## DIRECTIONS FOR THIS TASK
Transcribe all the data, leaving each word as it is.
Start of DATASET ENTRIES
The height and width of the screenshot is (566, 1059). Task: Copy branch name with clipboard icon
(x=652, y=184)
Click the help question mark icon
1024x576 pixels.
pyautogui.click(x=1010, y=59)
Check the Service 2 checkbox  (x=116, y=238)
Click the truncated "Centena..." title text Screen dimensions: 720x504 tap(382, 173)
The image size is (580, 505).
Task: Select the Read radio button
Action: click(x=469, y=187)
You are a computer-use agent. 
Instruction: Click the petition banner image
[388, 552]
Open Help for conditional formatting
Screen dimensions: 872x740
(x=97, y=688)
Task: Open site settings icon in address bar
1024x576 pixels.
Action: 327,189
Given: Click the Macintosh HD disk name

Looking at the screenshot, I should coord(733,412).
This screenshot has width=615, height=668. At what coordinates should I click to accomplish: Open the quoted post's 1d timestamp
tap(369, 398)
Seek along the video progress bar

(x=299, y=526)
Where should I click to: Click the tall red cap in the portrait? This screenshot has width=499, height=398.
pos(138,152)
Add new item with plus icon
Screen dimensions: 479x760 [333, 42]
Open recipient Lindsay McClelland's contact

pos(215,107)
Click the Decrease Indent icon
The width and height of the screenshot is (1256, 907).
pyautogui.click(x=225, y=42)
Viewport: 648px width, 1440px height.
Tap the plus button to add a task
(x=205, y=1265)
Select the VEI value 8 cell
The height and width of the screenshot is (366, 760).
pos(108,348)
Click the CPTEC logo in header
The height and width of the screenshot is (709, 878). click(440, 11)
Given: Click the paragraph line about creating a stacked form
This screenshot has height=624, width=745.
End of DATASET ENTRIES
## ANSWER SPACE
The height and width of the screenshot is (566, 1059). Task: Copy branch name with clipboard icon
(x=652, y=184)
Click the help question mark icon
1024x576 pixels.
pyautogui.click(x=1010, y=59)
Check the Service 2 checkbox  (x=116, y=238)
Click the truncated "Centena..." title text Screen dimensions: 720x504 tap(382, 173)
The image size is (580, 505).
Task: Select the Read radio button
Action: click(x=469, y=187)
You are a computer-use agent. 
Instruction: Click the petition banner image
[388, 552]
Open Help for conditional formatting
Screen dimensions: 872x740
(x=97, y=688)
Task: Open site settings icon in address bar
1024x576 pixels.
Action: 327,189
Given: Click the Macintosh HD disk name

Looking at the screenshot, I should coord(733,412).
This screenshot has width=615, height=668. At what coordinates should I click to accomplish: Open the quoted post's 1d timestamp
tap(369, 398)
Seek along the video progress bar

(x=299, y=526)
Where should I click to: Click the tall red cap in the portrait? This screenshot has width=499, height=398.
pos(138,152)
Add new item with plus icon
Screen dimensions: 479x760 [333, 42]
Open recipient Lindsay McClelland's contact

pos(215,107)
Click the Decrease Indent icon
The width and height of the screenshot is (1256, 907).
pyautogui.click(x=225, y=42)
Viewport: 648px width, 1440px height.
Tap the plus button to add a task
(x=205, y=1265)
Select the VEI value 8 cell
The height and width of the screenshot is (366, 760).
pos(108,348)
Click the CPTEC logo in header
The height and width of the screenshot is (709, 878). click(440, 11)
Given: Click the paragraph line about creating a stacked form
This screenshot has height=624, width=745.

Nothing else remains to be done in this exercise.